— BEGIN Page —

Blink and there’s another new restaurant in Leeds. Blink again and it’s gone.
Such is the turnover that eateries in the city seem to have the lifespan of a football manager.
There are some exceptions of course, the Wenger and Ferguson types which seem to have been part of the cityscape forever but it is exciting that new ventures are often tried.
And it is healthy that they sometimes fail. If you try new things, then of course sometimes they won’t succeed.
One of the newest restaurants in Leeds is, on the face of it, likely to succeed. George’s Great British Kitchen has opened in a former clothes shop on The Headrow.
It has four things in its favour. The location couldn’t be better, right in the heart of Leeds as part of The Light complex and close by some fine eateries such as Brown’s.
Second, it has excellent, attentive staff.
Third, the menu is full of standard classics with a slight twist which means everyone will find something to their taste.
And fourth, it has some tantalisingly named dishes which should draw you back for repeat business.
For example, the homemade ham hock and mushy pea fritters as a starter sounded interesting. They’re covered in crunchy seaweed crumb and drizzled with creamy wasabi mayo.

— END Page —

What to do:
**A)** According to the review, why does George's Great British Kitchen seem likely to succeed? Answer in one to three sentences.
**B)** Please set down the part of the review that opens with the words containing "It has four" and closes with "such as Brown’s.", reproducing it word for word.

— BEGIN Source excerpt —

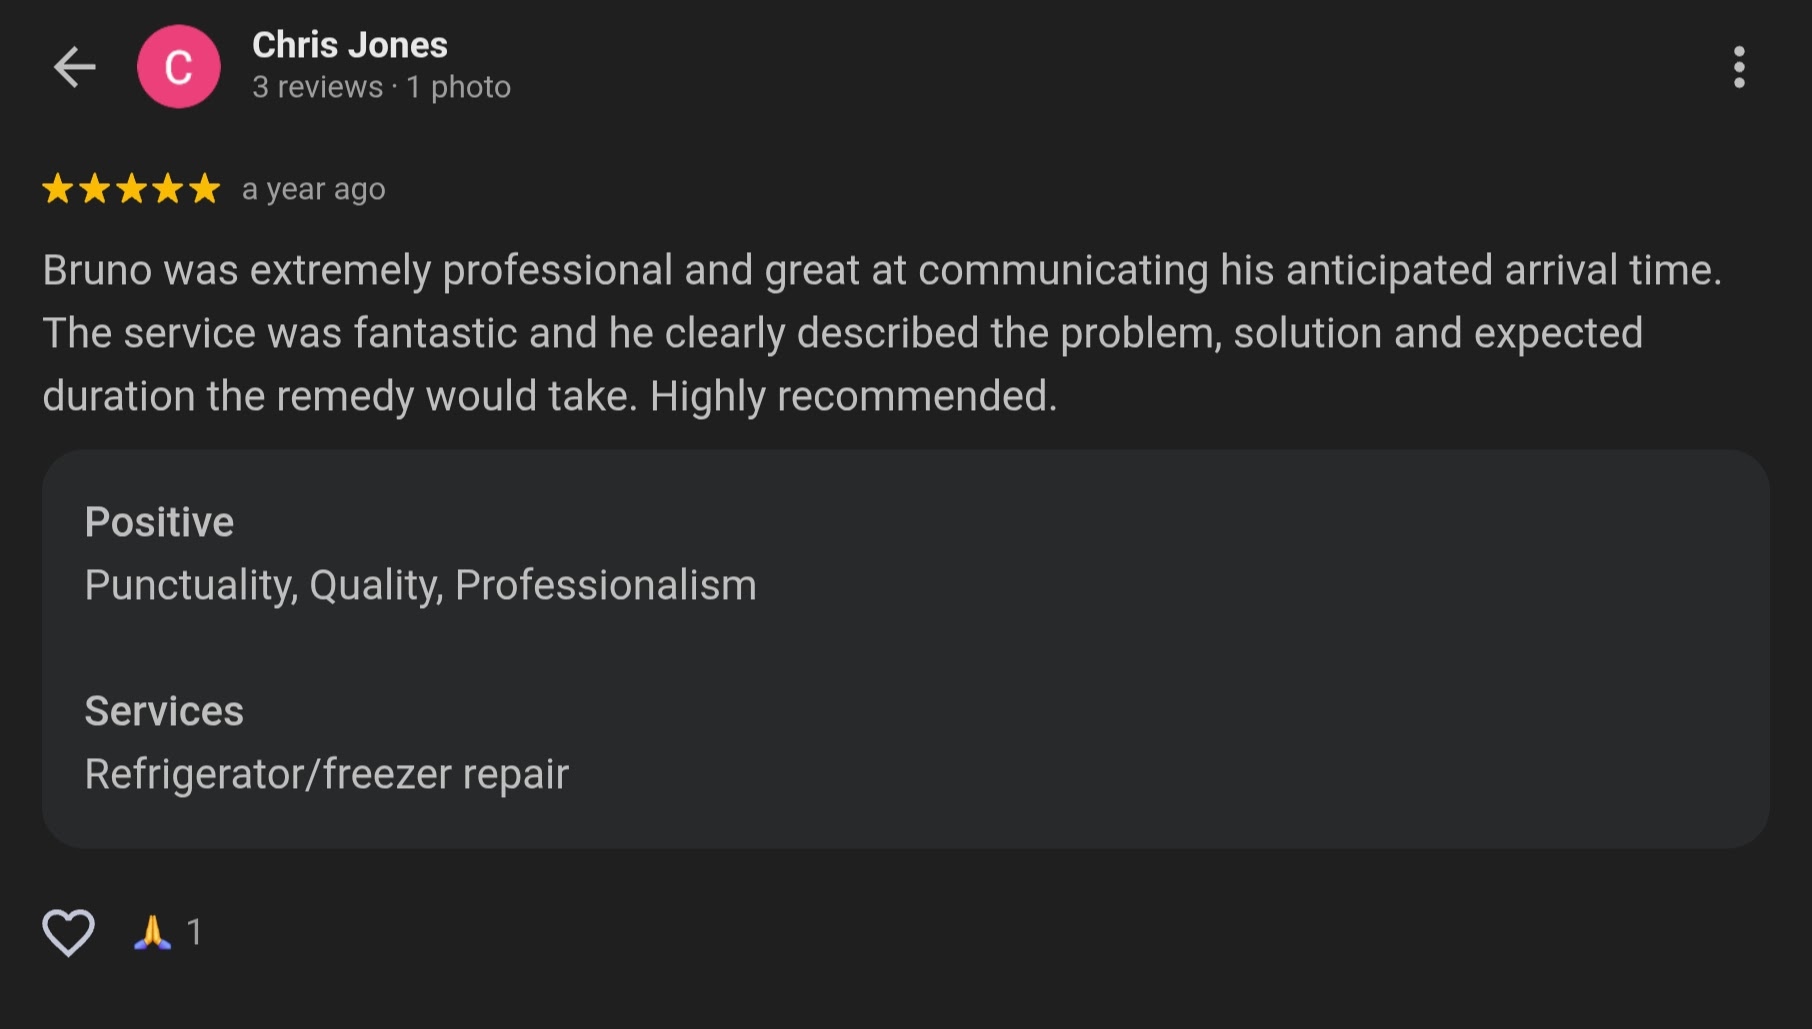This screenshot has height=1029, width=1812.
Task: Click the '1 photo' text under the name
Action: pyautogui.click(x=458, y=88)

— END Source excerpt —

The answers:
**A)** The review credits it with four advantages. It has an ideal location in the heart of Leeds, in The Light complex near fine eateries such as Brown's, and its staff are excellent and attentive. Its menu of standard classics with a slight twist means everyone will find something to their taste, and its tantalisingly named dishes should draw diners back for repeat business.

**B)**
It has four things in its favour. The location couldn’t be better, right in the heart of Leeds as part of The Light complex and close by some fine eateries such as Brown’s.